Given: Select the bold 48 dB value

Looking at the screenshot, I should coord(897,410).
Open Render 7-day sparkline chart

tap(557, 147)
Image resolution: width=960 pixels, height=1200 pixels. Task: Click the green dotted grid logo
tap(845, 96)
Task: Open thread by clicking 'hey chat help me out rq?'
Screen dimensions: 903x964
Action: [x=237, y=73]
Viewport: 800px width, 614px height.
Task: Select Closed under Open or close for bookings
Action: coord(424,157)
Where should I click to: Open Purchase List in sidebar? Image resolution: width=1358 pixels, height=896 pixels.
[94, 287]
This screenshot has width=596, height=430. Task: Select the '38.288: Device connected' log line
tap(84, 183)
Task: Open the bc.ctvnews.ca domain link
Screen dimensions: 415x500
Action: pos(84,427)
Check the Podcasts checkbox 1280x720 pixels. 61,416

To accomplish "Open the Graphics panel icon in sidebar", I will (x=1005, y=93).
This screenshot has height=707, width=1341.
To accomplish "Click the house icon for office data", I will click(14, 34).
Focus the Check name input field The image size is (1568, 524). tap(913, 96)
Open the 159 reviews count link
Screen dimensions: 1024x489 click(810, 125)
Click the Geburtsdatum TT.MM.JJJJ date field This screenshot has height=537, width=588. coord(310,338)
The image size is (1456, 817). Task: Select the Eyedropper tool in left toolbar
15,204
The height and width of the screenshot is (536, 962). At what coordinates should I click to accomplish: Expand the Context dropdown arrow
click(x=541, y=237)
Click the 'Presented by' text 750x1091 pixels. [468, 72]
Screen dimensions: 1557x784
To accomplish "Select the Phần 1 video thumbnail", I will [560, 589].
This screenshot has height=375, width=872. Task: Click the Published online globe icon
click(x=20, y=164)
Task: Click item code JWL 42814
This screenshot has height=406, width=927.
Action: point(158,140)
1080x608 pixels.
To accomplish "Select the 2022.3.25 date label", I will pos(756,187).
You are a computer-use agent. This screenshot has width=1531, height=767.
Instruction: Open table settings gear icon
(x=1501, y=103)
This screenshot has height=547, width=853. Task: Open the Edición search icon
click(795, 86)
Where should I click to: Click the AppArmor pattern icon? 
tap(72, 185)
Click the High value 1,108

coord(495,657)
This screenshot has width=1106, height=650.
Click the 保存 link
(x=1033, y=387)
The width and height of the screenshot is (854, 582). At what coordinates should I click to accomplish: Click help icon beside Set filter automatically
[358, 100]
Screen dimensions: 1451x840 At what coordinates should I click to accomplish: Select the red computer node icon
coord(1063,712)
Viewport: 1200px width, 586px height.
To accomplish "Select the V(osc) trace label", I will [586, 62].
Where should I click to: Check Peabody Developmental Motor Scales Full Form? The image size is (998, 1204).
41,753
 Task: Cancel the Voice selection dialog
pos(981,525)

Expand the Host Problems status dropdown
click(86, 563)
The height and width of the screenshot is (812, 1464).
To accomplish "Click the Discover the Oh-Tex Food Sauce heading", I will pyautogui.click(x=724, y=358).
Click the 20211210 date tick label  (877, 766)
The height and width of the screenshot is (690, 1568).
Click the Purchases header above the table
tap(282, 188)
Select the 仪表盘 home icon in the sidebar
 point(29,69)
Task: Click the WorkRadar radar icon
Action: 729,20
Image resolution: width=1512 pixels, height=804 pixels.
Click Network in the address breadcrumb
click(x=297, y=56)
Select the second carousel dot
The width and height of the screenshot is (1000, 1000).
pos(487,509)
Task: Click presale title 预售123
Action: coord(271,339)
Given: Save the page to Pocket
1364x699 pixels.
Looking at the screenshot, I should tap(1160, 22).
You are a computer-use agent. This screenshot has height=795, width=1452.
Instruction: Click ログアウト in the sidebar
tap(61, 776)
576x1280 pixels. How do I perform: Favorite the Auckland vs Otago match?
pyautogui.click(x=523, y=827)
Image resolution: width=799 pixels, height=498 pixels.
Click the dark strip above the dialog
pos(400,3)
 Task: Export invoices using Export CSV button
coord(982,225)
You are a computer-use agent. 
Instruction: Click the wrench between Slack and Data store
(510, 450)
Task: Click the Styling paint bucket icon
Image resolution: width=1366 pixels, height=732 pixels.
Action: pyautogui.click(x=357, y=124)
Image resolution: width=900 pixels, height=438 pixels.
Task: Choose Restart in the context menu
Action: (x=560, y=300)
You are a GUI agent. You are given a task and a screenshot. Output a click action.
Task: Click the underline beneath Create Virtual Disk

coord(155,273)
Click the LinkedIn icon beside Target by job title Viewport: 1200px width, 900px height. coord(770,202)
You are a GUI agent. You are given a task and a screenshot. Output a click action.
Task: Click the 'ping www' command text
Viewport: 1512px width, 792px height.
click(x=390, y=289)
══════════
* **PROBLEM DETAILS**
A complete, exact copy of the material above is the expected answer.

* **EXERCISE ANSWER**
Given: Select the bold 48 dB value

Looking at the screenshot, I should coord(897,410).
Open Render 7-day sparkline chart

tap(557, 147)
Image resolution: width=960 pixels, height=1200 pixels. Task: Click the green dotted grid logo
tap(845, 96)
Task: Open thread by clicking 'hey chat help me out rq?'
Screen dimensions: 903x964
Action: [x=237, y=73]
Viewport: 800px width, 614px height.
Task: Select Closed under Open or close for bookings
Action: coord(424,157)
Where should I click to: Open Purchase List in sidebar? Image resolution: width=1358 pixels, height=896 pixels.
[94, 287]
This screenshot has width=596, height=430. Task: Select the '38.288: Device connected' log line
tap(84, 183)
Task: Open the bc.ctvnews.ca domain link
Screen dimensions: 415x500
Action: pos(84,427)
Check the Podcasts checkbox 1280x720 pixels. 61,416

To accomplish "Open the Graphics panel icon in sidebar", I will (x=1005, y=93).
This screenshot has height=707, width=1341.
To accomplish "Click the house icon for office data", I will click(14, 34).
Focus the Check name input field The image size is (1568, 524). tap(913, 96)
Open the 159 reviews count link
Screen dimensions: 1024x489 click(810, 125)
Click the Geburtsdatum TT.MM.JJJJ date field This screenshot has height=537, width=588. coord(310,338)
The image size is (1456, 817). Task: Select the Eyedropper tool in left toolbar
15,204
The height and width of the screenshot is (536, 962). At what coordinates should I click to accomplish: Expand the Context dropdown arrow
click(x=541, y=237)
Click the 'Presented by' text 750x1091 pixels. [468, 72]
Screen dimensions: 1557x784
To accomplish "Select the Phần 1 video thumbnail", I will [560, 589].
This screenshot has height=375, width=872. Task: Click the Published online globe icon
click(x=20, y=164)
Task: Click item code JWL 42814
This screenshot has height=406, width=927.
Action: point(158,140)
1080x608 pixels.
To accomplish "Select the 2022.3.25 date label", I will pos(756,187).
You are a computer-use agent. This screenshot has width=1531, height=767.
Instruction: Open table settings gear icon
(x=1501, y=103)
This screenshot has height=547, width=853. Task: Open the Edición search icon
click(795, 86)
Where should I click to: Click the AppArmor pattern icon? 
tap(72, 185)
Click the High value 1,108

coord(495,657)
This screenshot has width=1106, height=650.
Click the 保存 link
(x=1033, y=387)
The width and height of the screenshot is (854, 582). At what coordinates should I click to accomplish: Click help icon beside Set filter automatically
[358, 100]
Screen dimensions: 1451x840 At what coordinates should I click to accomplish: Select the red computer node icon
coord(1063,712)
Viewport: 1200px width, 586px height.
To accomplish "Select the V(osc) trace label", I will [586, 62].
Where should I click to: Check Peabody Developmental Motor Scales Full Form? The image size is (998, 1204).
41,753
 Task: Cancel the Voice selection dialog
pos(981,525)

Expand the Host Problems status dropdown
click(86, 563)
The height and width of the screenshot is (812, 1464).
To accomplish "Click the Discover the Oh-Tex Food Sauce heading", I will pyautogui.click(x=724, y=358).
Click the 20211210 date tick label  (877, 766)
The height and width of the screenshot is (690, 1568).
Click the Purchases header above the table
tap(282, 188)
Select the 仪表盘 home icon in the sidebar
 point(29,69)
Task: Click the WorkRadar radar icon
Action: 729,20
Image resolution: width=1512 pixels, height=804 pixels.
Click Network in the address breadcrumb
click(x=297, y=56)
Select the second carousel dot
The width and height of the screenshot is (1000, 1000).
pos(487,509)
Task: Click presale title 预售123
Action: coord(271,339)
Given: Save the page to Pocket
1364x699 pixels.
Looking at the screenshot, I should tap(1160, 22).
You are a computer-use agent. This screenshot has height=795, width=1452.
Instruction: Click ログアウト in the sidebar
tap(61, 776)
576x1280 pixels. How do I perform: Favorite the Auckland vs Otago match?
pyautogui.click(x=523, y=827)
Image resolution: width=799 pixels, height=498 pixels.
Click the dark strip above the dialog
pos(400,3)
 Task: Export invoices using Export CSV button
coord(982,225)
You are a computer-use agent. 
Instruction: Click the wrench between Slack and Data store
(510, 450)
Task: Click the Styling paint bucket icon
Image resolution: width=1366 pixels, height=732 pixels.
Action: pyautogui.click(x=357, y=124)
Image resolution: width=900 pixels, height=438 pixels.
Task: Choose Restart in the context menu
Action: (x=560, y=300)
You are a GUI agent. You are given a task and a screenshot. Output a click action.
Task: Click the underline beneath Create Virtual Disk

coord(155,273)
Click the LinkedIn icon beside Target by job title Viewport: 1200px width, 900px height. coord(770,202)
You are a GUI agent. You are given a task and a screenshot. Output a click action.
Task: Click the 'ping www' command text
Viewport: 1512px width, 792px height.
click(x=390, y=289)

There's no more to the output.